On Tue, Jul 11, 2023 at 3:57 PM Alexei Starovoitov
<alexei.starovoitov@xxxxxxxxx> wrote:
>
> On Fri, Jul 07, 2023 at 12:30:01PM -0700, Stanislav Fomichev wrote:
> > +
> > +static int mlx5e_devtx_request_l4_checksum(const struct devtx_ctx *_ctx,
> > +                                        u16 csum_start, u16 csum_offset)
> > +{
> > +     const struct mlx5e_devtx_ctx *ctx = (void *)_ctx;
> > +     struct mlx5_wqe_eth_seg *eseg;
> > +
> > +     if (unlikely(!ctx->wqe))
> > +             return -ENODATA;
> > +
> > +     eseg = &ctx->wqe->eth;
> > +
> > +     switch (csum_offset) {
> > +     case sizeof(struct ethhdr) + sizeof(struct iphdr) + offsetof(struct udphdr, check):
> > +     case sizeof(struct ethhdr) + sizeof(struct ipv6hdr) + offsetof(struct udphdr, check):
> > +             /* Looks like HW/FW is doing parsing, so offsets are largely ignored. */
> > +             eseg->cs_flags = MLX5_ETH_WQE_L3_CSUM | MLX5_ETH_WQE_L4_CSUM;
> > +             break;
> > +     default:
> > +             return -EINVAL;
> > +     }
>
> I think this proves my point: csum is not generalizable even across veth and mlx5.
> Above is a square peg that tries to fit csum_start/offset api (that makes sense from SW pov)
> into HW that has different ideas about csum-ing.
>
> Here is what mlx5 does:
> mlx5e_txwqe_build_eseg_csum(struct mlx5e_txqsq *sq, struct sk_buff *skb,
>                             struct mlx5e_accel_tx_state *accel,
>                             struct mlx5_wqe_eth_seg *eseg)
> {
>         if (unlikely(mlx5e_ipsec_txwqe_build_eseg_csum(sq, skb, eseg)))
>                 return;
>
>         if (likely(skb->ip_summed == CHECKSUM_PARTIAL)) {
>                 eseg->cs_flags = MLX5_ETH_WQE_L3_CSUM;
>                 if (skb->encapsulation) {
>                         eseg->cs_flags |= MLX5_ETH_WQE_L3_INNER_CSUM |
>                                           MLX5_ETH_WQE_L4_INNER_CSUM;
>                         sq->stats->csum_partial_inner++;
>                 } else {
>                         eseg->cs_flags |= MLX5_ETH_WQE_L4_CSUM;
>                         sq->stats->csum_partial++;
>                 }
>
> How would you generalize that into csum api that will work across NICs ?
>
> My answer stands: you cannot.
>
> My proposal again:
> add driver specifc kfuncs and hooks for things like csum.

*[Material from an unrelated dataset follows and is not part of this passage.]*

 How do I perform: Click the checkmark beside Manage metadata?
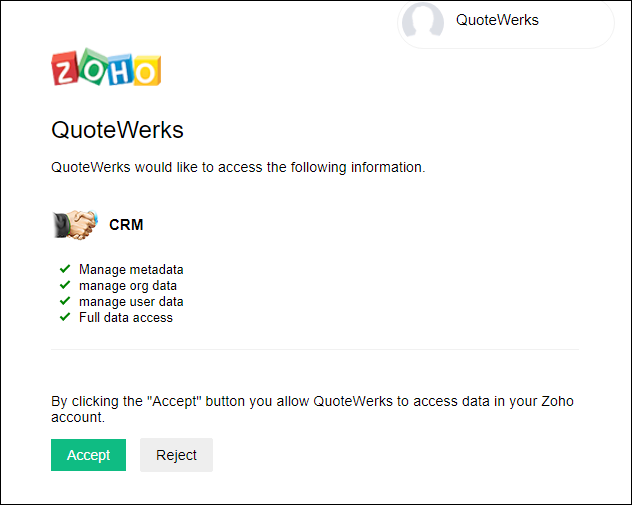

I do see your point, but to also give you my perspective: I have no
clue what those _CSUM tx bits do (as a non-mlx employee). And what
kind of packets they support (initial patch doesn't give any info).
We can definitely expose mlx5 specific request_l4_checksum(bool encap)
which does things similar to mlx5e_txwqe_build_eseg_csum, but then,
what does it _actually_ do? It obviously can't checksum arbitrary
packet formats (because it has this inner/outer selection bit), so
there is really no way for me to provide a per-driver kfunc api. Maybe
the vendors can?

So having csum_start/csum_offset abstraction which works with fixed
offsets seems like at least it correctly sets the expectation for BPF
program writers.
The vendors are already supposed to conform to this start/offset API for skb.

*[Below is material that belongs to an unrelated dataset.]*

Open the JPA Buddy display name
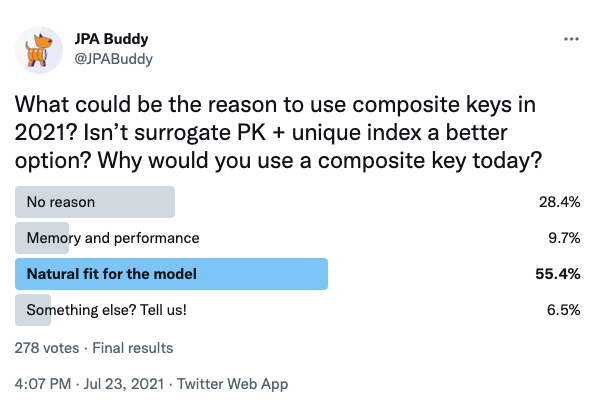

But back to your point: should we maybe try to meet somewhere in the middle?
1. We try to provide "generic" offload kfuncs; for mlx5, we'll have
this mlx5e_devtx_request_l4_checksum which works for fixed offsets
2. We also let vendors do device-specific "extensions" where devices
deviate too much: bpf_request_RAW_mlx5e_l4_checksum(bool encap)
This can give BPF authors opportunity to write somewhat portable
programs and also use vendor specific apis when/if needed.

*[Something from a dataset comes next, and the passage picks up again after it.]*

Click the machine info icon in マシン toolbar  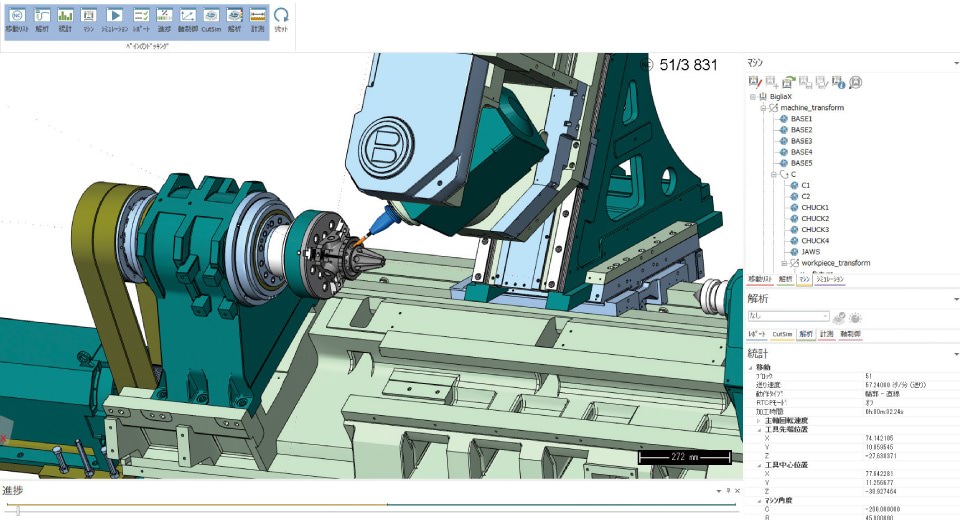[x=840, y=82]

I think we had a similar idea for rx side: have generic kfuncs, but
also let vendors experiment with custom kfuncs if they want to
differentiate.
WDYT? Can it give us the best things from both sides?

> Kuba,
> since you nacked driver specific stuff please suggest a way to unblock this stalemate.